(Pixel coordinate grounding data)
———

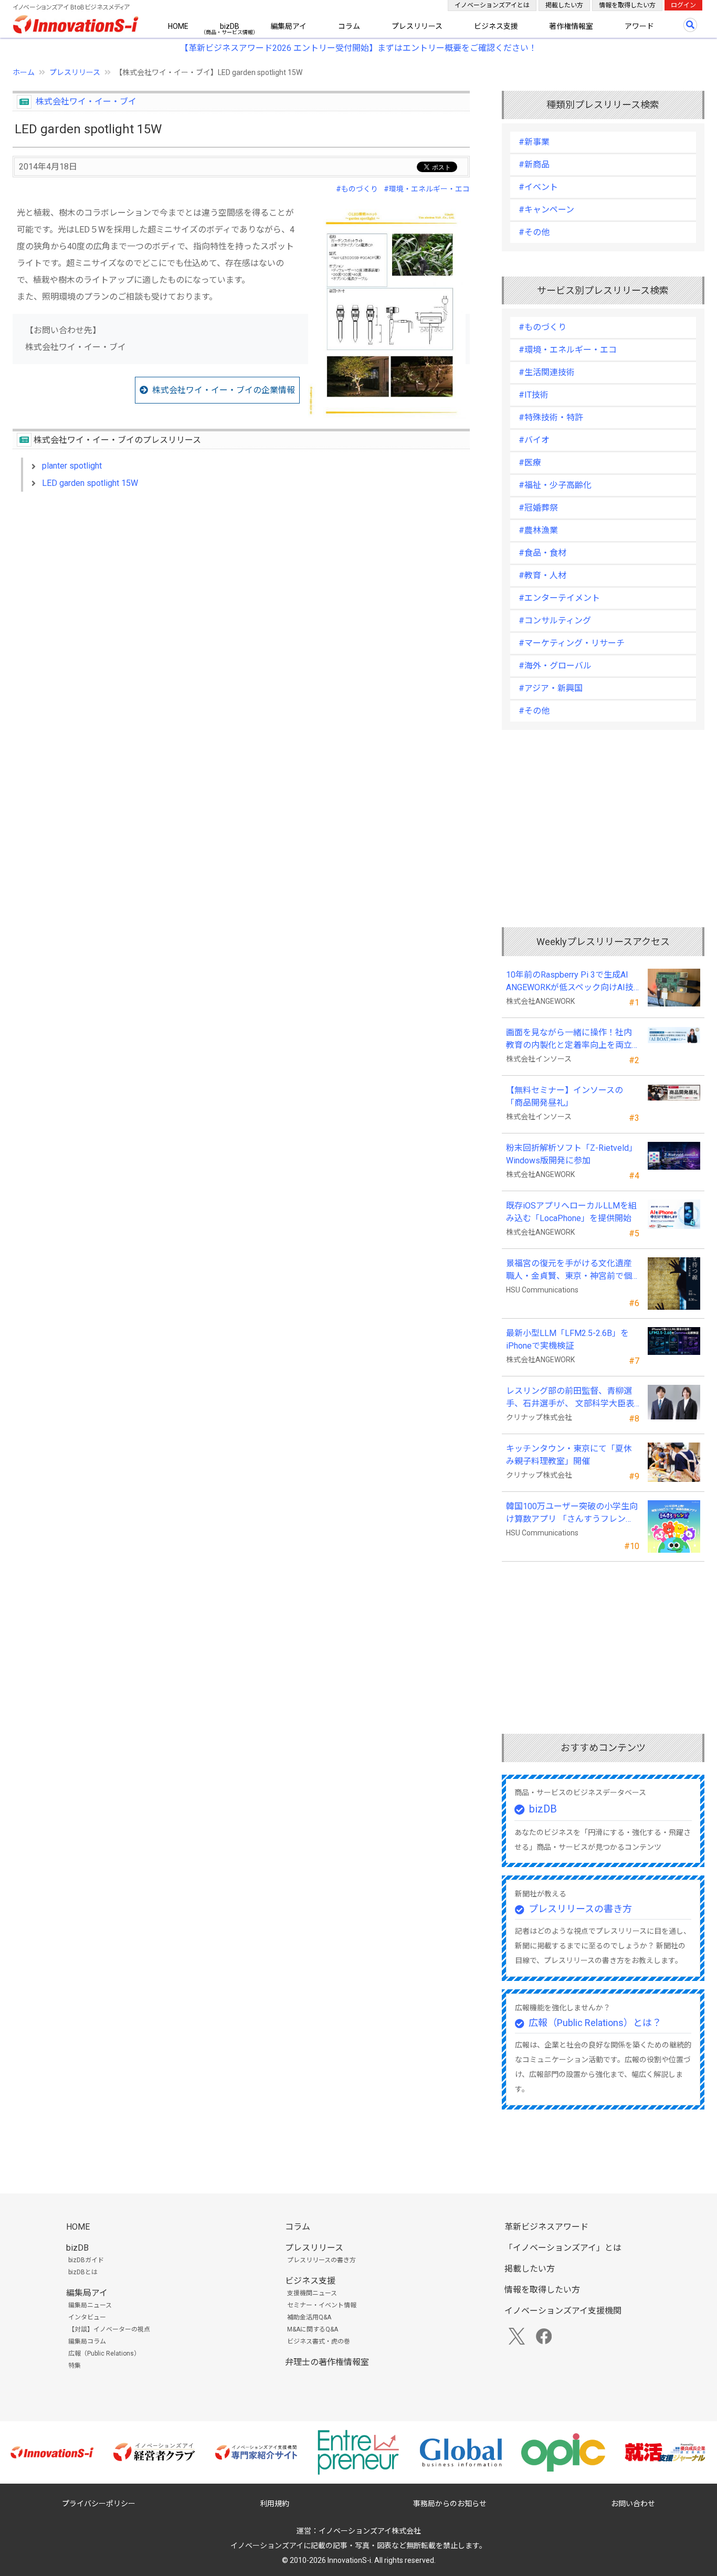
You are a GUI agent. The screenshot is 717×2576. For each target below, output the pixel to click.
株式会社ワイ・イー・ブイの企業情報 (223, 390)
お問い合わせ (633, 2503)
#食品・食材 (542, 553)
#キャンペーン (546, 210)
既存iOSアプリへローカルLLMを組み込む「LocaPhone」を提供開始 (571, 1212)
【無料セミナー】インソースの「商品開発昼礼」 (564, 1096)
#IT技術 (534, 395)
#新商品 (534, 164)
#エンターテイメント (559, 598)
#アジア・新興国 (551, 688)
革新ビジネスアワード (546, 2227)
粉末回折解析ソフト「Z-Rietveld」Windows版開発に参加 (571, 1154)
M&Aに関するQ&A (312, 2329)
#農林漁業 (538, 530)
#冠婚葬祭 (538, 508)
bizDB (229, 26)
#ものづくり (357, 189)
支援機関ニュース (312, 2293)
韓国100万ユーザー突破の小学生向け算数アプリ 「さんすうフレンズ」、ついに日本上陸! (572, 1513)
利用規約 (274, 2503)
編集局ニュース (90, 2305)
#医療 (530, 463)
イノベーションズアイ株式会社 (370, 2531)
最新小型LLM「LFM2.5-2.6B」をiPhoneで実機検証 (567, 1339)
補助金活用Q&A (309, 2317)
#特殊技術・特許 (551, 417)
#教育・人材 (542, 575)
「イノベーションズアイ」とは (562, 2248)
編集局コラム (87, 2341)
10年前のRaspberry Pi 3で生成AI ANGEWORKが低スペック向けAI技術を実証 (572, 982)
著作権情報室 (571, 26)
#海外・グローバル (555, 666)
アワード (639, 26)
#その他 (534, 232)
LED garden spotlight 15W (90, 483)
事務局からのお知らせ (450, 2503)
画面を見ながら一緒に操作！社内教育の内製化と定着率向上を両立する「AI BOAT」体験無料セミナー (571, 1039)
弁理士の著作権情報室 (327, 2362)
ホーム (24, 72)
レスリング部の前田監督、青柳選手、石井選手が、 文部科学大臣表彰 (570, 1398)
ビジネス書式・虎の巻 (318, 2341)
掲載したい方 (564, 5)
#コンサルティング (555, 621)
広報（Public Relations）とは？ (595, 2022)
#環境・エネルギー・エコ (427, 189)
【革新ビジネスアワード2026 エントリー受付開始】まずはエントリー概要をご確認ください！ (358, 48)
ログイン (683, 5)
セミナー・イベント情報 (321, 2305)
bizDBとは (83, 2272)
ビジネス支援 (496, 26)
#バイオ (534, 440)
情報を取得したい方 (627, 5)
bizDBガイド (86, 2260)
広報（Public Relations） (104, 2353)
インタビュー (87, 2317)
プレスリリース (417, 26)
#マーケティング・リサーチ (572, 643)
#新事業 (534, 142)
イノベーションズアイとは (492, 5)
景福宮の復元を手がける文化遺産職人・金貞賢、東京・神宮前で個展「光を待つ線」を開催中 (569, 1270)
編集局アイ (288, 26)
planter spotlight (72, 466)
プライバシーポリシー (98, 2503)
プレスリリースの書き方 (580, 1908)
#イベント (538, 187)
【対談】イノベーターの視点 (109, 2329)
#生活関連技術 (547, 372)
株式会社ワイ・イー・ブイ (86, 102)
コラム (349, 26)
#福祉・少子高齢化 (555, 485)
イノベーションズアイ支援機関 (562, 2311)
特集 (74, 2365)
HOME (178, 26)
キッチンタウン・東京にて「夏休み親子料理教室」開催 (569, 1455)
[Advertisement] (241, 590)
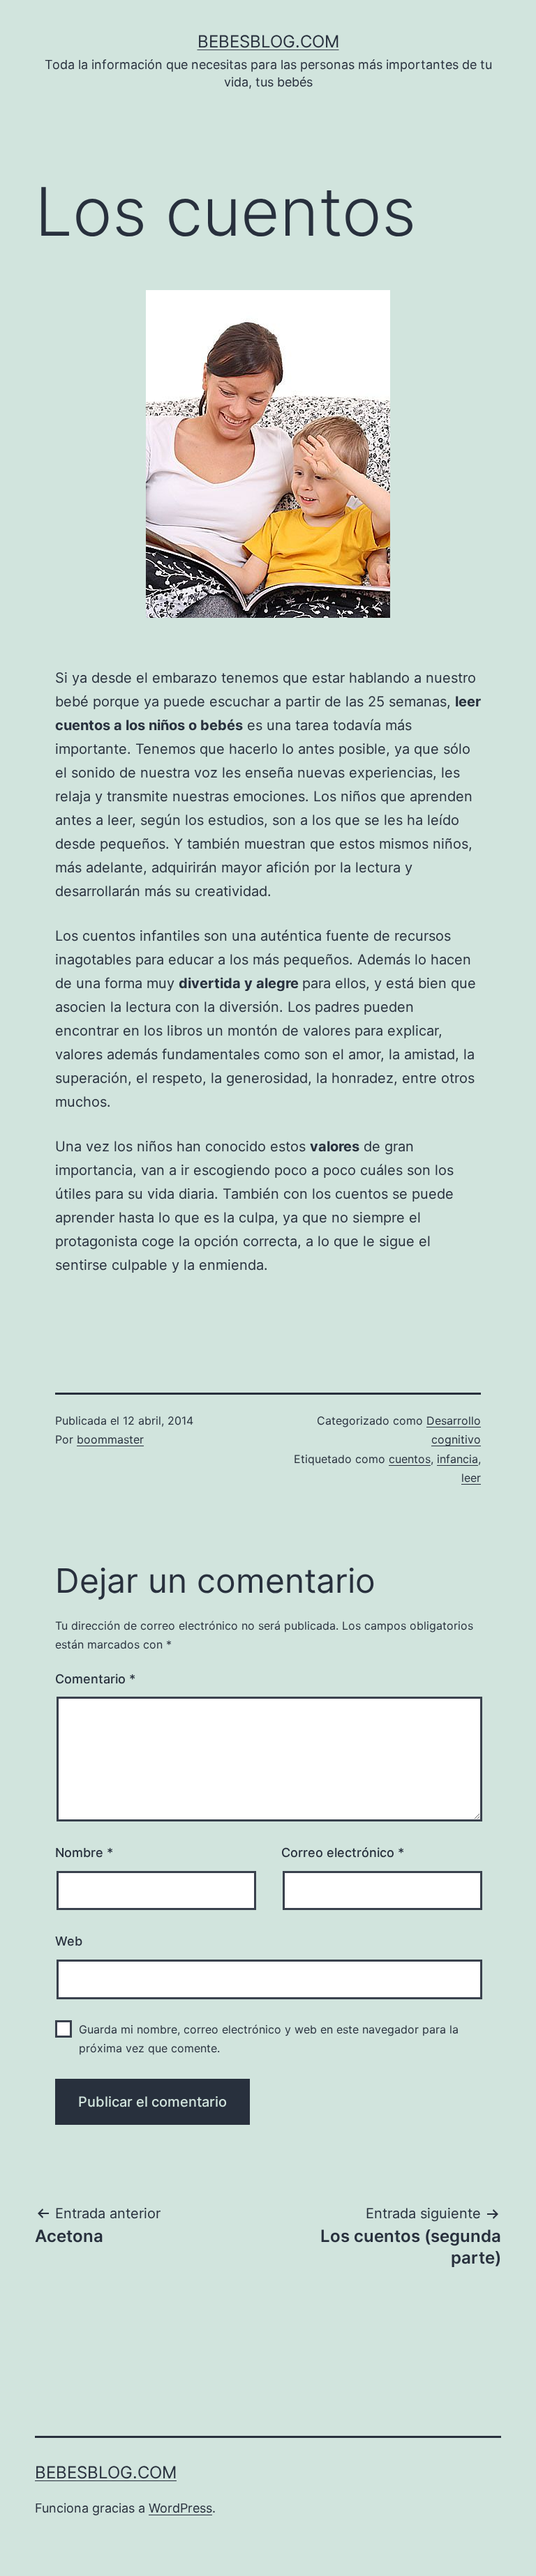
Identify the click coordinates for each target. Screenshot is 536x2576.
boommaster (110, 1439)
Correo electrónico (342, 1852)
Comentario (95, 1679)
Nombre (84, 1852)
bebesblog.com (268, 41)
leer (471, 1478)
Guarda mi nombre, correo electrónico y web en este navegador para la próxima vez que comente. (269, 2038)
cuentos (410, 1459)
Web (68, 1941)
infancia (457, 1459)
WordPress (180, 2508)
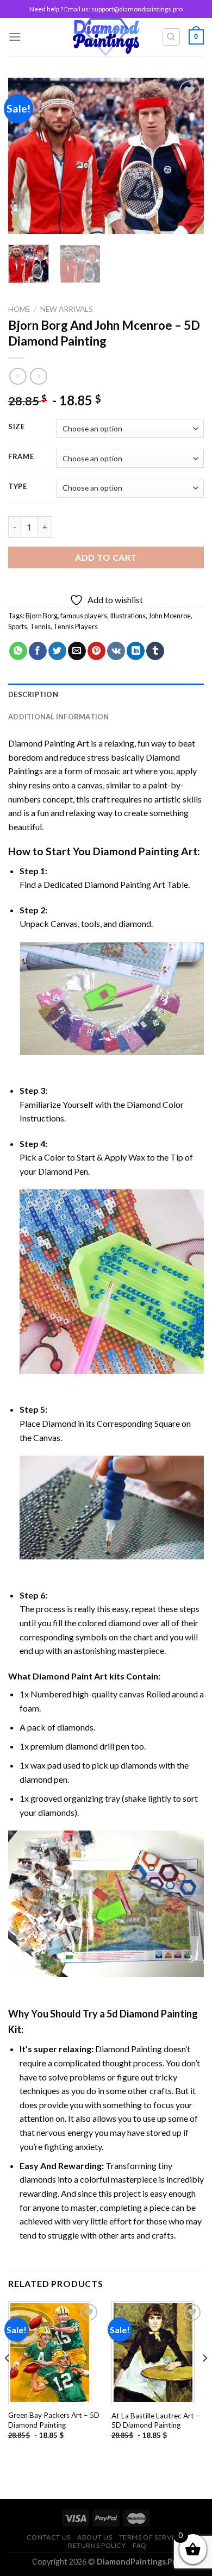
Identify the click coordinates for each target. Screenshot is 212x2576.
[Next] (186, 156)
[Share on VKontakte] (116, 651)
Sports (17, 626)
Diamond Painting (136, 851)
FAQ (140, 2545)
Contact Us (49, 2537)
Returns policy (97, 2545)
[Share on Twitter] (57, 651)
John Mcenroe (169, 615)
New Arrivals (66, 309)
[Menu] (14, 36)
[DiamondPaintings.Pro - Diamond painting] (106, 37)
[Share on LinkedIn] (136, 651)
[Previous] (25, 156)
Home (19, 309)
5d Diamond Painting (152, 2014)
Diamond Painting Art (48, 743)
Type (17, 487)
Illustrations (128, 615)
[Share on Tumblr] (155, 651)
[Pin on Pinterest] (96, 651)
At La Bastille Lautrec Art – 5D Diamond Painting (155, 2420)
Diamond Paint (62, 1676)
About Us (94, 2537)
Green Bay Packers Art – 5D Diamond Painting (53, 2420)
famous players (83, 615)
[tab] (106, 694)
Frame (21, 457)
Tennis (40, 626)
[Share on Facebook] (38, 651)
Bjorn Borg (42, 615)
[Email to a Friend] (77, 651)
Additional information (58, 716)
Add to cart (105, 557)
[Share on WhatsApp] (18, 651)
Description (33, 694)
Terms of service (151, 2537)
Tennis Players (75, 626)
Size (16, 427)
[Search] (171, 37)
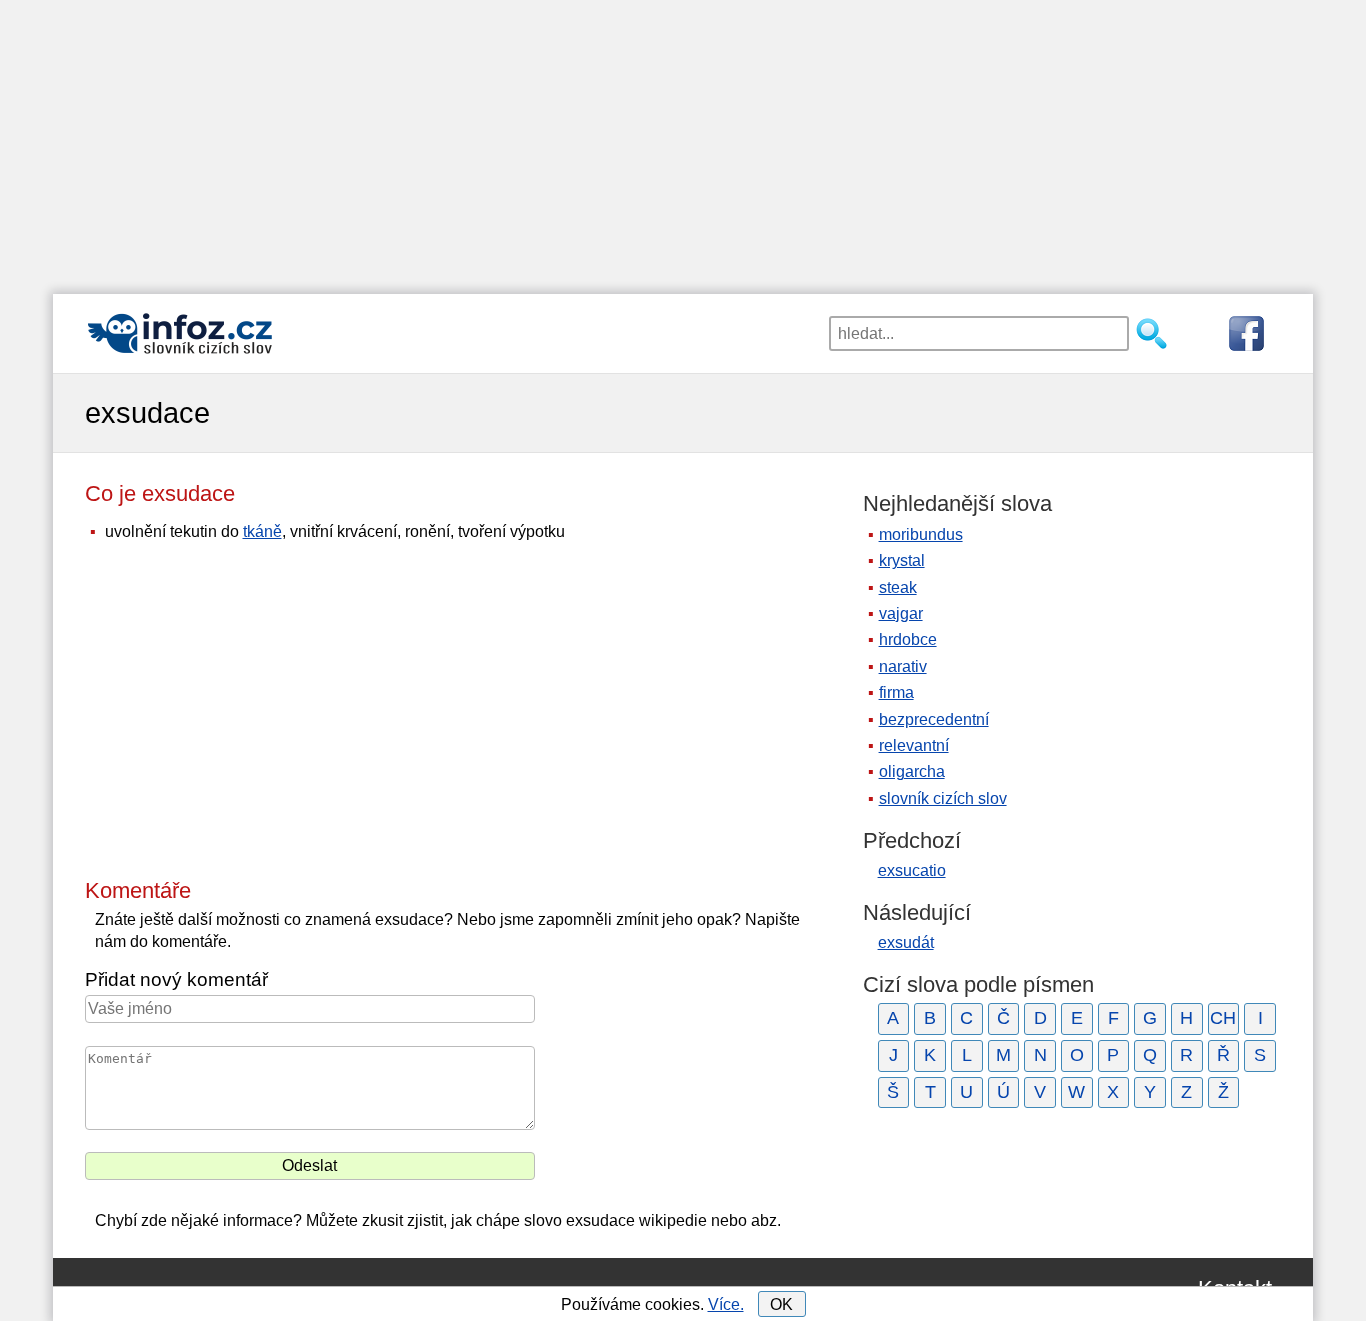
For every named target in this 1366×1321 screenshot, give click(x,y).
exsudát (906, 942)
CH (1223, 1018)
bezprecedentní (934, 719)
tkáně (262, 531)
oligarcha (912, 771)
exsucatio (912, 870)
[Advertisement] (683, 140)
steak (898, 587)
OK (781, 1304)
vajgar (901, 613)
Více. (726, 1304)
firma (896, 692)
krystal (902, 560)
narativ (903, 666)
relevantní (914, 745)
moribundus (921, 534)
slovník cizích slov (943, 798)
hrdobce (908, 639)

———

About this task
Every record above should be set down exactly, with the pictures left out.

Worked solution
You are a GUI agent. The screenshot is 717×2576. For each target below, output the pixel to click.
株式会社ワイ・イー・ブイの企業情報 (223, 390)
お問い合わせ (633, 2503)
#食品・食材 (542, 553)
#キャンペーン (546, 210)
既存iOSアプリへローカルLLMを組み込む「LocaPhone」を提供開始 (571, 1212)
【無料セミナー】インソースの「商品開発昼礼」 (564, 1096)
#IT技術 (534, 395)
#新商品 (534, 164)
#エンターテイメント (559, 598)
#アジア・新興国 (551, 688)
革新ビジネスアワード (546, 2227)
粉末回折解析ソフト「Z-Rietveld」Windows版開発に参加 (571, 1154)
M&Aに関するQ&A (312, 2329)
#農林漁業 (538, 530)
#冠婚葬祭 (538, 508)
bizDB (229, 26)
#ものづくり (357, 189)
支援機関ニュース (312, 2293)
韓国100万ユーザー突破の小学生向け算数アプリ 「さんすうフレンズ」、ついに日本上陸! (572, 1513)
利用規約 (274, 2503)
編集局ニュース (90, 2305)
#医療 (530, 463)
イノベーションズアイ株式会社 (370, 2531)
最新小型LLM「LFM2.5-2.6B」をiPhoneで実機検証 (567, 1339)
補助金活用Q&A (309, 2317)
#特殊技術・特許 (551, 417)
#教育・人材 (542, 575)
「イノベーションズアイ」とは (562, 2248)
編集局コラム (87, 2341)
10年前のRaspberry Pi 3で生成AI ANGEWORKが低スペック向けAI技術を実証 (572, 982)
著作権情報室 (571, 26)
#海外・グローバル (555, 666)
アワード (639, 26)
#その他 (534, 232)
LED garden spotlight 15W (90, 483)
事務局からのお知らせ (450, 2503)
画面を見ながら一緒に操作！社内教育の内製化と定着率向上を両立する「AI BOAT」体験無料セミナー (571, 1039)
弁理士の著作権情報室 (327, 2362)
ホーム (24, 72)
レスリング部の前田監督、青柳選手、石井選手が、 文部科学大臣表彰 (570, 1398)
ビジネス書式・虎の巻 (318, 2341)
掲載したい方 (564, 5)
#コンサルティング (555, 621)
広報（Public Relations）とは？ (595, 2022)
#環境・エネルギー・エコ (427, 189)
【革新ビジネスアワード2026 エントリー受付開始】まずはエントリー概要をご確認ください！ (358, 48)
ログイン (683, 5)
セミナー・イベント情報 (321, 2305)
bizDBとは (83, 2272)
ビジネス支援 (496, 26)
#バイオ (534, 440)
情報を取得したい方 (627, 5)
bizDBガイド (86, 2260)
広報（Public Relations） (104, 2353)
インタビュー (87, 2317)
プレスリリース (417, 26)
#マーケティング・リサーチ (572, 643)
#新事業 (534, 142)
イノベーションズアイとは (492, 5)
景福宮の復元を手がける文化遺産職人・金貞賢、東京・神宮前で個展「光を待つ線」を開催中 (569, 1270)
編集局アイ (288, 26)
planter spotlight (72, 466)
プライバシーポリシー (98, 2503)
プレスリリースの書き方 (580, 1908)
#イベント (538, 187)
【対談】イノベーターの視点 (109, 2329)
#生活関連技術 (547, 372)
株式会社ワイ・イー・ブイ (86, 102)
コラム (349, 26)
#福祉・少子高齢化 (555, 485)
イノベーションズアイ支援機関 (562, 2311)
特集 (74, 2365)
HOME (178, 26)
キッチンタウン・東京にて「夏休み親子料理教室」開催 (569, 1455)
[Advertisement] (241, 590)
Identify the click coordinates for each target. Screenshot is 536x2576.
boommaster (110, 1439)
Correo electrónico (342, 1852)
Comentario (95, 1679)
Nombre (84, 1852)
bebesblog.com (268, 41)
leer (471, 1478)
Guarda mi nombre, correo electrónico y web en este navegador para la próxima vez que comente. (269, 2038)
cuentos (410, 1459)
Web (68, 1941)
infancia (457, 1459)
WordPress (180, 2508)
Identify the click coordinates for each target. Screenshot is 212x2576.
[Next] (186, 156)
[Share on VKontakte] (116, 651)
Sports (17, 626)
Diamond Painting (136, 851)
FAQ (140, 2545)
Contact Us (49, 2537)
Returns policy (97, 2545)
[Share on Twitter] (57, 651)
John Mcenroe (169, 615)
New Arrivals (66, 309)
[Menu] (14, 36)
[DiamondPaintings.Pro - Diamond painting] (106, 37)
[Share on LinkedIn] (136, 651)
[Previous] (25, 156)
Home (19, 309)
5d Diamond Painting (152, 2014)
Diamond Painting Art (48, 743)
Type (17, 487)
Illustrations (128, 615)
[Share on Tumblr] (155, 651)
[Pin on Pinterest] (96, 651)
At La Bastille Lautrec Art – 5D Diamond Painting (155, 2420)
Diamond Paint (62, 1676)
About Us (94, 2537)
Green Bay Packers Art – 5D Diamond Painting (53, 2420)
famous players (83, 615)
[tab] (106, 694)
Frame (21, 457)
Tennis (40, 626)
[Share on Facebook] (38, 651)
Bjorn Borg (42, 615)
[Email to a Friend] (77, 651)
Additional information (58, 716)
Add to cart (105, 557)
[Share on WhatsApp] (18, 651)
Description (33, 694)
Terms of service (151, 2537)
Tennis Players (75, 626)
Size (16, 427)
[Search] (171, 37)
For every named target in this 1366×1321 screenshot, give click(x,y).
exsudát (906, 942)
CH (1223, 1018)
bezprecedentní (934, 719)
tkáně (262, 531)
oligarcha (912, 771)
exsucatio (912, 870)
[Advertisement] (683, 140)
steak (898, 587)
OK (781, 1304)
vajgar (901, 613)
Více. (726, 1304)
firma (896, 692)
krystal (902, 560)
narativ (903, 666)
relevantní (914, 745)
moribundus (921, 534)
slovník cizích slov (943, 798)
hrdobce (908, 639)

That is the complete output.